-------- Extracted material --------

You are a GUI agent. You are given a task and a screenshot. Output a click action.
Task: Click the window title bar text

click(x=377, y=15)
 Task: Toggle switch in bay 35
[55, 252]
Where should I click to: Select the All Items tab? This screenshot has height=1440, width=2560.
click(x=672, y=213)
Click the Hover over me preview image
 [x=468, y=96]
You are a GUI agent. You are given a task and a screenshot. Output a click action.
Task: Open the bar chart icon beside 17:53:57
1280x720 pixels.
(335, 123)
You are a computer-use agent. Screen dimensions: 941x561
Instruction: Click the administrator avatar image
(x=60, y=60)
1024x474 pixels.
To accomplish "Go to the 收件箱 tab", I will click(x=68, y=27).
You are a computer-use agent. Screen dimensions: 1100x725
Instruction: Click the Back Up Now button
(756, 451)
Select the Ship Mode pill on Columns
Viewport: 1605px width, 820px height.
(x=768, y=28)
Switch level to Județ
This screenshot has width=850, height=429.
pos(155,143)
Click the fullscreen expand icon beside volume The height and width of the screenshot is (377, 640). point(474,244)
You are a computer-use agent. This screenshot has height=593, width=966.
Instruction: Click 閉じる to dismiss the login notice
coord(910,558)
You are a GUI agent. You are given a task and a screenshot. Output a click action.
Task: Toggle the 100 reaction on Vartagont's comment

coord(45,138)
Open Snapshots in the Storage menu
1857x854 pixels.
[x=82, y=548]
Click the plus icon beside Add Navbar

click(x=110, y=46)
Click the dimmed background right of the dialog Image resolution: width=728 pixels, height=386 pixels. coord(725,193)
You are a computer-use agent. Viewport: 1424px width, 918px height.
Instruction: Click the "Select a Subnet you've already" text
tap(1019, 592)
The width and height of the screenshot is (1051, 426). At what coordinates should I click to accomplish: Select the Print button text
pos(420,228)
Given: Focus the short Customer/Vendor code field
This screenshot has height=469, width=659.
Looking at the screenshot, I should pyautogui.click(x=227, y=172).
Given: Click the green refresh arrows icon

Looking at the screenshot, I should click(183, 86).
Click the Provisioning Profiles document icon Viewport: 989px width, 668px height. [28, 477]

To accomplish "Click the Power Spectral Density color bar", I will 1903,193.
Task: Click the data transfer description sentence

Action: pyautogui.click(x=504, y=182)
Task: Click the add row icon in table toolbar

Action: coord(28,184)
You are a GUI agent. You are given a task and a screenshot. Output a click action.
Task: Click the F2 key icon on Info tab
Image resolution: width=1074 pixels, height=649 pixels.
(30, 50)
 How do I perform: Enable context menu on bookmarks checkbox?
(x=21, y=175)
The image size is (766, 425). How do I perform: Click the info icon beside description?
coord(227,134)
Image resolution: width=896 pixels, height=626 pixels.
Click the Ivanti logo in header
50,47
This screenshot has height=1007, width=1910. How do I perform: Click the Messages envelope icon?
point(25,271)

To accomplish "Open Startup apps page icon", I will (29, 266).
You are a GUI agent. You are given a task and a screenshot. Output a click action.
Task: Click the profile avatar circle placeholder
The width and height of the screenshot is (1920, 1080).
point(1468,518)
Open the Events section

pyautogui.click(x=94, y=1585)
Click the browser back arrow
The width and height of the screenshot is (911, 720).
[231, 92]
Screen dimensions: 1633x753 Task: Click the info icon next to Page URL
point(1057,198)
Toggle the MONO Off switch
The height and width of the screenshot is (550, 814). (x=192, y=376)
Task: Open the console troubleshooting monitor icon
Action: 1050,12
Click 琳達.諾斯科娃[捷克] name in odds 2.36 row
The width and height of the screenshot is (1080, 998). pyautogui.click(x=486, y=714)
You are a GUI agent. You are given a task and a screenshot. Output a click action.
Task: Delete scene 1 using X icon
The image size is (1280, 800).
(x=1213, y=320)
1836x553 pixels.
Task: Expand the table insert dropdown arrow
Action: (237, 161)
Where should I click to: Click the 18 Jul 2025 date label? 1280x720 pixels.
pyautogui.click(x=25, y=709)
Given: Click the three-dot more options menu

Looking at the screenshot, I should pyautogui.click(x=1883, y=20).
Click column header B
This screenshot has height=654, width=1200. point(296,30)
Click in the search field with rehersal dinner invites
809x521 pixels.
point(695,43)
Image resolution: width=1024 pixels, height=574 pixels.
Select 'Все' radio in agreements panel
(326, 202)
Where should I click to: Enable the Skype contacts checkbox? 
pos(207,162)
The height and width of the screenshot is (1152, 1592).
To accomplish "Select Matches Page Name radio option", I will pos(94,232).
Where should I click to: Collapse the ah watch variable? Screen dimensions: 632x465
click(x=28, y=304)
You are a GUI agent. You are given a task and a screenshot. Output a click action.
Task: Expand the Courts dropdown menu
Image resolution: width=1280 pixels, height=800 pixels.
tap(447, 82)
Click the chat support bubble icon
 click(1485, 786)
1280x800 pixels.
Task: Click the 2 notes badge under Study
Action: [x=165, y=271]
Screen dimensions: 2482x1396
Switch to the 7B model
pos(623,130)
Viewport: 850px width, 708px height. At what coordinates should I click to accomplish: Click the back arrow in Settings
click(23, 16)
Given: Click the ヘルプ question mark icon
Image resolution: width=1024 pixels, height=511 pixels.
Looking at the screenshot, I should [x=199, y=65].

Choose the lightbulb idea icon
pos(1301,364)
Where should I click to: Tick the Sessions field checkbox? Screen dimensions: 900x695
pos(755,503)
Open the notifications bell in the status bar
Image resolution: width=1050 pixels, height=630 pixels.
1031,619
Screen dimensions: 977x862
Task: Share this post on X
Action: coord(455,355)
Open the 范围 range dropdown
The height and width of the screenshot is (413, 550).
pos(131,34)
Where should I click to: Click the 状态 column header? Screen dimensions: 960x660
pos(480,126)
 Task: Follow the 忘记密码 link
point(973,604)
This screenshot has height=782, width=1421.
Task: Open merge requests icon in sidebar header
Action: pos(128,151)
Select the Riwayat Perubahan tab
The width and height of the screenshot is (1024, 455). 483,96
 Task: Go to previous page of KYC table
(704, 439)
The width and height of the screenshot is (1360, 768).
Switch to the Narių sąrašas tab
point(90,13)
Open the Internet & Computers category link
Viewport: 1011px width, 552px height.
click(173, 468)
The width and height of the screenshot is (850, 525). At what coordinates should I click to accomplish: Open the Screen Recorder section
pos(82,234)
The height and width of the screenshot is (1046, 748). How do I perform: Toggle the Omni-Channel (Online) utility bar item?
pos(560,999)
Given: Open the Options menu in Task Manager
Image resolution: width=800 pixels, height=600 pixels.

--------

◆ **Instructions for the task**
Reproduce the full block of data exactly, omitting nothing.

◆ **Task output**
You are a GUI agent. You are given a task and a screenshot. Output a click action.
Task: Click the window title bar text

click(x=377, y=15)
 Task: Toggle switch in bay 35
[55, 252]
Where should I click to: Select the All Items tab? This screenshot has height=1440, width=2560.
click(x=672, y=213)
Click the Hover over me preview image
 [x=468, y=96]
You are a GUI agent. You are given a task and a screenshot. Output a click action.
Task: Open the bar chart icon beside 17:53:57
1280x720 pixels.
(335, 123)
You are a computer-use agent. Screen dimensions: 941x561
Instruction: Click the administrator avatar image
(x=60, y=60)
1024x474 pixels.
To accomplish "Go to the 收件箱 tab", I will click(x=68, y=27).
You are a computer-use agent. Screen dimensions: 1100x725
Instruction: Click the Back Up Now button
(756, 451)
Select the Ship Mode pill on Columns
Viewport: 1605px width, 820px height.
(x=768, y=28)
Switch level to Județ
This screenshot has width=850, height=429.
pos(155,143)
Click the fullscreen expand icon beside volume The height and width of the screenshot is (377, 640). point(474,244)
You are a computer-use agent. This screenshot has height=593, width=966.
Instruction: Click 閉じる to dismiss the login notice
coord(910,558)
You are a GUI agent. You are given a task and a screenshot. Output a click action.
Task: Toggle the 100 reaction on Vartagont's comment

coord(45,138)
Open Snapshots in the Storage menu
1857x854 pixels.
[x=82, y=548]
Click the plus icon beside Add Navbar

click(x=110, y=46)
Click the dimmed background right of the dialog Image resolution: width=728 pixels, height=386 pixels. coord(725,193)
You are a computer-use agent. Viewport: 1424px width, 918px height.
Instruction: Click the "Select a Subnet you've already" text
tap(1019, 592)
The width and height of the screenshot is (1051, 426). At what coordinates should I click to accomplish: Select the Print button text
pos(420,228)
Given: Focus the short Customer/Vendor code field
This screenshot has height=469, width=659.
Looking at the screenshot, I should pyautogui.click(x=227, y=172).
Given: Click the green refresh arrows icon

Looking at the screenshot, I should click(183, 86).
Click the Provisioning Profiles document icon Viewport: 989px width, 668px height. [28, 477]

To accomplish "Click the Power Spectral Density color bar", I will 1903,193.
Task: Click the data transfer description sentence

Action: pyautogui.click(x=504, y=182)
Task: Click the add row icon in table toolbar

Action: coord(28,184)
You are a GUI agent. You are given a task and a screenshot. Output a click action.
Task: Click the F2 key icon on Info tab
Image resolution: width=1074 pixels, height=649 pixels.
(30, 50)
 How do I perform: Enable context menu on bookmarks checkbox?
(x=21, y=175)
The image size is (766, 425). How do I perform: Click the info icon beside description?
coord(227,134)
Image resolution: width=896 pixels, height=626 pixels.
Click the Ivanti logo in header
50,47
This screenshot has height=1007, width=1910. How do I perform: Click the Messages envelope icon?
point(25,271)

To accomplish "Open Startup apps page icon", I will (29, 266).
You are a GUI agent. You are given a task and a screenshot. Output a click action.
Task: Click the profile avatar circle placeholder
The width and height of the screenshot is (1920, 1080).
point(1468,518)
Open the Events section

pyautogui.click(x=94, y=1585)
Click the browser back arrow
The width and height of the screenshot is (911, 720).
[231, 92]
Screen dimensions: 1633x753 Task: Click the info icon next to Page URL
point(1057,198)
Toggle the MONO Off switch
The height and width of the screenshot is (550, 814). (x=192, y=376)
Task: Open the console troubleshooting monitor icon
Action: 1050,12
Click 琳達.諾斯科娃[捷克] name in odds 2.36 row
The width and height of the screenshot is (1080, 998). pyautogui.click(x=486, y=714)
You are a GUI agent. You are given a task and a screenshot. Output a click action.
Task: Delete scene 1 using X icon
The image size is (1280, 800).
(x=1213, y=320)
1836x553 pixels.
Task: Expand the table insert dropdown arrow
Action: (237, 161)
Where should I click to: Click the 18 Jul 2025 date label? 1280x720 pixels.
pyautogui.click(x=25, y=709)
Given: Click the three-dot more options menu

Looking at the screenshot, I should pyautogui.click(x=1883, y=20).
Click column header B
This screenshot has height=654, width=1200. point(296,30)
Click in the search field with rehersal dinner invites
809x521 pixels.
point(695,43)
Image resolution: width=1024 pixels, height=574 pixels.
Select 'Все' radio in agreements panel
(326, 202)
Where should I click to: Enable the Skype contacts checkbox? 
pos(207,162)
The height and width of the screenshot is (1152, 1592).
To accomplish "Select Matches Page Name radio option", I will pos(94,232).
Where should I click to: Collapse the ah watch variable? Screen dimensions: 632x465
click(x=28, y=304)
You are a GUI agent. You are given a task and a screenshot. Output a click action.
Task: Expand the Courts dropdown menu
Image resolution: width=1280 pixels, height=800 pixels.
tap(447, 82)
Click the chat support bubble icon
 click(1485, 786)
1280x800 pixels.
Task: Click the 2 notes badge under Study
Action: [x=165, y=271]
Screen dimensions: 2482x1396
Switch to the 7B model
pos(623,130)
Viewport: 850px width, 708px height. At what coordinates should I click to accomplish: Click the back arrow in Settings
click(23, 16)
Given: Click the ヘルプ question mark icon
Image resolution: width=1024 pixels, height=511 pixels.
Looking at the screenshot, I should [x=199, y=65].

Choose the lightbulb idea icon
pos(1301,364)
Where should I click to: Tick the Sessions field checkbox? Screen dimensions: 900x695
pos(755,503)
Open the notifications bell in the status bar
Image resolution: width=1050 pixels, height=630 pixels.
1031,619
Screen dimensions: 977x862
Task: Share this post on X
Action: coord(455,355)
Open the 范围 range dropdown
The height and width of the screenshot is (413, 550).
pos(131,34)
Where should I click to: Click the 状态 column header? Screen dimensions: 960x660
pos(480,126)
 Task: Follow the 忘记密码 link
point(973,604)
This screenshot has height=782, width=1421.
Task: Open merge requests icon in sidebar header
Action: pos(128,151)
Select the Riwayat Perubahan tab
The width and height of the screenshot is (1024, 455). 483,96
 Task: Go to previous page of KYC table
(704, 439)
The width and height of the screenshot is (1360, 768).
Switch to the Narių sąrašas tab
point(90,13)
Open the Internet & Computers category link
Viewport: 1011px width, 552px height.
click(173, 468)
The width and height of the screenshot is (850, 525). At what coordinates should I click to accomplish: Open the Screen Recorder section
pos(82,234)
The height and width of the screenshot is (1046, 748). How do I perform: Toggle the Omni-Channel (Online) utility bar item?
pos(560,999)
Given: Open the Options menu in Task Manager
Image resolution: width=800 pixels, height=600 pixels.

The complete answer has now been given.